Onset of natural selection in auto-catalytic heteropolymers

TL;DR

This paper presents a theoretical model demonstrating how simple physical systems of heteropolymers can spontaneously reduce information entropy and undergo natural selection, shedding light on the origins of life.

Contribution

It introduces a minimal physical model showing spontaneous entropy reduction and natural selection in heteropolymers, with implications for early life and evolution.

Findings

Spontaneous reduction of information entropy in heteropolymers.

Survival of a limited subset of sequences with exponential diversity.

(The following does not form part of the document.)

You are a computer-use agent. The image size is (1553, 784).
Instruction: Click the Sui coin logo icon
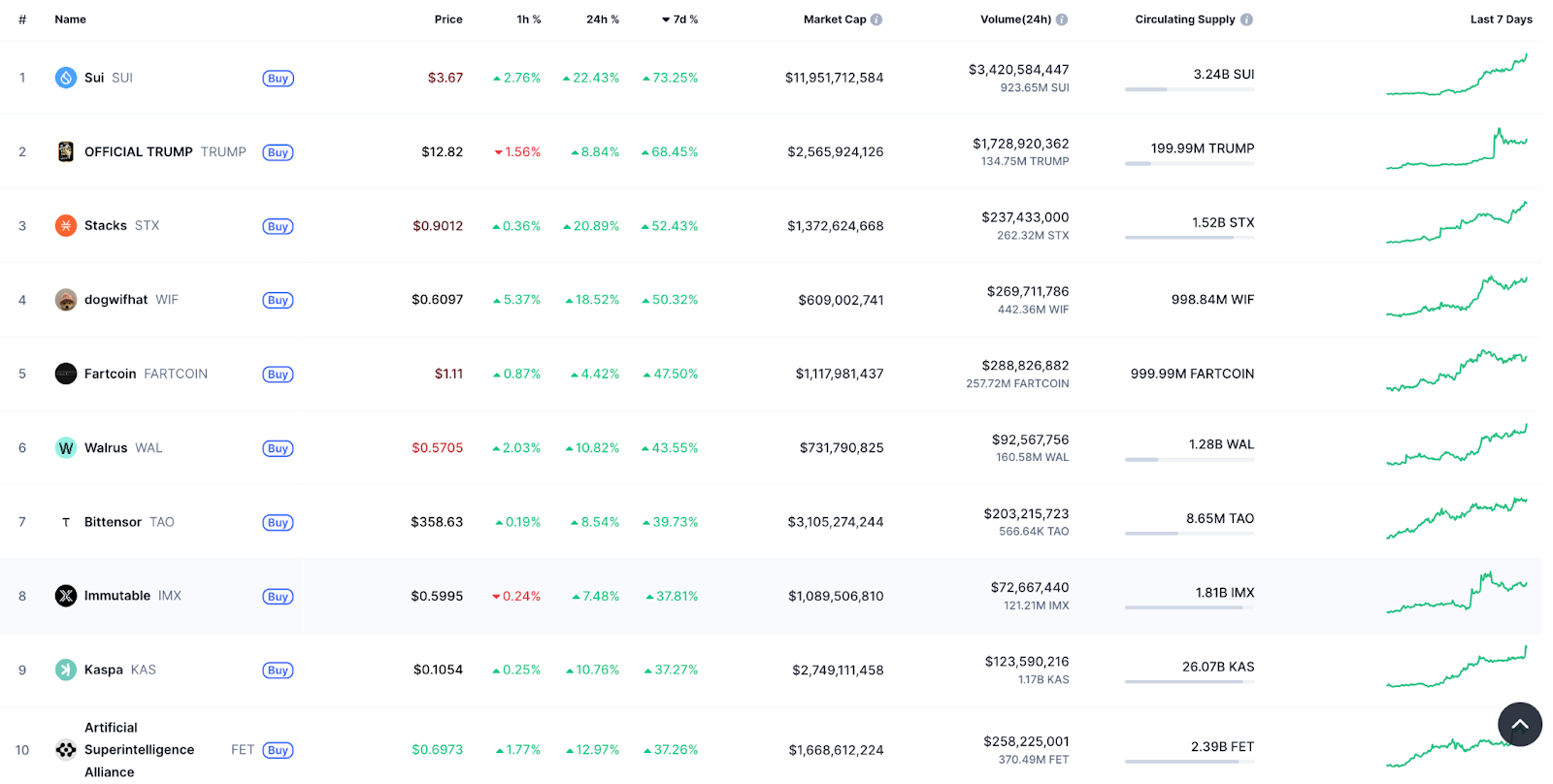coord(66,78)
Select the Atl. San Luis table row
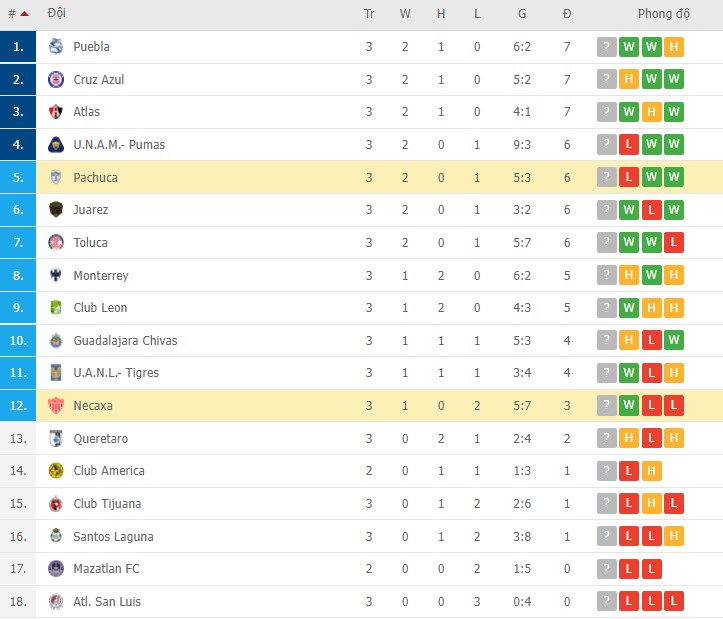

Potential experimental implementations suggested.

Abstract

Reduction of information entropy along with ever-increasing complexity are among the key signatures of living matter. Understanding the onset of such behavior in early prebiotic world is essential for solving the problem of origins of life. To elucidate this transition, we study a theoretical model of information-storing heteropolymers capable of template-assisted ligation and subjected to cyclic non-equilibrium driving forces. We discover that this simple physical system undergoes a spontaneous reduction of the information entropy due to the competition of chains for constituent monomers. This natural-selection-like process ultimately results in the survival of a limited subset of polymer sequences. Importantly, the number of surviving sequences remains exponentially large, thus opening up the possibility of further increase in complexity due to Darwinian evolution. We also propose potential experimental implementations of our model using either biopolymers or artificial nano-structures.